I would like every record below transcribed exactly as it is.

#### DATA RECORDS

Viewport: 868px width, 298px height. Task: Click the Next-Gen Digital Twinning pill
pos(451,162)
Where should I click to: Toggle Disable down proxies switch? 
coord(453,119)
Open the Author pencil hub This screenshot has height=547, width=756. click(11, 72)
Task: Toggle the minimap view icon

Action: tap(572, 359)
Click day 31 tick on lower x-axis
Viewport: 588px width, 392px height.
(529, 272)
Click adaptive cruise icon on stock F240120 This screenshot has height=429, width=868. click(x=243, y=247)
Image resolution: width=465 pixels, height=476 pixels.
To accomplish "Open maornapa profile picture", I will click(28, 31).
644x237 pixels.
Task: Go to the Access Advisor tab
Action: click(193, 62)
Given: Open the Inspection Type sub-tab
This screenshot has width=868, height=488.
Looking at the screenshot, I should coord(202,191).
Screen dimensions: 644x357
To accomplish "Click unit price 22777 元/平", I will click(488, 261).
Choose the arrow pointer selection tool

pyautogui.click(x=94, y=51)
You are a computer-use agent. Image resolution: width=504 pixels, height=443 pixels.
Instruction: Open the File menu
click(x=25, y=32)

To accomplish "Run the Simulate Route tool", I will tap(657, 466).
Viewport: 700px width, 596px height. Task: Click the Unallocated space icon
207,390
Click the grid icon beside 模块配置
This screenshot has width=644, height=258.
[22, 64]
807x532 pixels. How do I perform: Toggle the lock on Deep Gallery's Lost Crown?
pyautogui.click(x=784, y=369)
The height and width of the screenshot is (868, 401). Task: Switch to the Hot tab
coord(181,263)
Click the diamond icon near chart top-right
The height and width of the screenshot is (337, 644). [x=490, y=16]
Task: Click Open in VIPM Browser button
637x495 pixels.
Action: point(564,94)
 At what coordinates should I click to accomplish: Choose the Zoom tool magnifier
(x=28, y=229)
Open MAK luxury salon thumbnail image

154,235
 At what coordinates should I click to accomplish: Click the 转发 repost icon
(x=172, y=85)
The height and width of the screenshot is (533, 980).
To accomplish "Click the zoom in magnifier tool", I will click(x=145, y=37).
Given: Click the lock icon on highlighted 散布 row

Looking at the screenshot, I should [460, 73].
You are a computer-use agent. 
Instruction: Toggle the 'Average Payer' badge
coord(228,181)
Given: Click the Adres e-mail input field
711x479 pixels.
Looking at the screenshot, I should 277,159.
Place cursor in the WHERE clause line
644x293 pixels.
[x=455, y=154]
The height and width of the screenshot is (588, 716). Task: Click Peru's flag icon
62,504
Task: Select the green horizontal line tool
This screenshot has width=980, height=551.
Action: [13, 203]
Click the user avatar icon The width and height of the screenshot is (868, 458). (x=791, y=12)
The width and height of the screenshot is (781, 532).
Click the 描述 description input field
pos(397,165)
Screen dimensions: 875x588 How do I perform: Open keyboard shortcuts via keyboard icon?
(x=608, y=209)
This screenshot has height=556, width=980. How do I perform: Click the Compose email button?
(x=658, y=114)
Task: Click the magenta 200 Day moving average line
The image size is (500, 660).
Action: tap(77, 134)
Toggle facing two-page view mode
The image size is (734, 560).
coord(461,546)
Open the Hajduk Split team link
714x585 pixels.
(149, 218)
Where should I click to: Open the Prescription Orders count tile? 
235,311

########

YOUR SOLUTION
Viewport: 868px width, 298px height. Task: Click the Next-Gen Digital Twinning pill
pos(451,162)
Where should I click to: Toggle Disable down proxies switch? 
coord(453,119)
Open the Author pencil hub This screenshot has height=547, width=756. click(11, 72)
Task: Toggle the minimap view icon

Action: tap(572, 359)
Click day 31 tick on lower x-axis
Viewport: 588px width, 392px height.
(529, 272)
Click adaptive cruise icon on stock F240120 This screenshot has height=429, width=868. click(x=243, y=247)
Image resolution: width=465 pixels, height=476 pixels.
To accomplish "Open maornapa profile picture", I will click(28, 31).
644x237 pixels.
Task: Go to the Access Advisor tab
Action: click(193, 62)
Given: Open the Inspection Type sub-tab
This screenshot has width=868, height=488.
Looking at the screenshot, I should coord(202,191).
Screen dimensions: 644x357
To accomplish "Click unit price 22777 元/平", I will click(488, 261).
Choose the arrow pointer selection tool

pyautogui.click(x=94, y=51)
You are a computer-use agent. Image resolution: width=504 pixels, height=443 pixels.
Instruction: Open the File menu
click(x=25, y=32)

To accomplish "Run the Simulate Route tool", I will tap(657, 466).
Viewport: 700px width, 596px height. Task: Click the Unallocated space icon
207,390
Click the grid icon beside 模块配置
This screenshot has width=644, height=258.
[22, 64]
807x532 pixels. How do I perform: Toggle the lock on Deep Gallery's Lost Crown?
pyautogui.click(x=784, y=369)
The height and width of the screenshot is (868, 401). Task: Switch to the Hot tab
coord(181,263)
Click the diamond icon near chart top-right
The height and width of the screenshot is (337, 644). [x=490, y=16]
Task: Click Open in VIPM Browser button
637x495 pixels.
Action: point(564,94)
 At what coordinates should I click to accomplish: Choose the Zoom tool magnifier
(x=28, y=229)
Open MAK luxury salon thumbnail image

154,235
 At what coordinates should I click to accomplish: Click the 转发 repost icon
(x=172, y=85)
The height and width of the screenshot is (533, 980).
To accomplish "Click the zoom in magnifier tool", I will click(x=145, y=37).
Given: Click the lock icon on highlighted 散布 row

Looking at the screenshot, I should [460, 73].
You are a computer-use agent. 
Instruction: Toggle the 'Average Payer' badge
coord(228,181)
Given: Click the Adres e-mail input field
711x479 pixels.
Looking at the screenshot, I should 277,159.
Place cursor in the WHERE clause line
644x293 pixels.
[x=455, y=154]
The height and width of the screenshot is (588, 716). Task: Click Peru's flag icon
62,504
Task: Select the green horizontal line tool
This screenshot has width=980, height=551.
Action: [13, 203]
Click the user avatar icon The width and height of the screenshot is (868, 458). (x=791, y=12)
The width and height of the screenshot is (781, 532).
Click the 描述 description input field
pos(397,165)
Screen dimensions: 875x588 How do I perform: Open keyboard shortcuts via keyboard icon?
(x=608, y=209)
This screenshot has height=556, width=980. How do I perform: Click the Compose email button?
(x=658, y=114)
Task: Click the magenta 200 Day moving average line
The image size is (500, 660).
Action: tap(77, 134)
Toggle facing two-page view mode
The image size is (734, 560).
coord(461,546)
Open the Hajduk Split team link
714x585 pixels.
(149, 218)
Where should I click to: Open the Prescription Orders count tile? 
235,311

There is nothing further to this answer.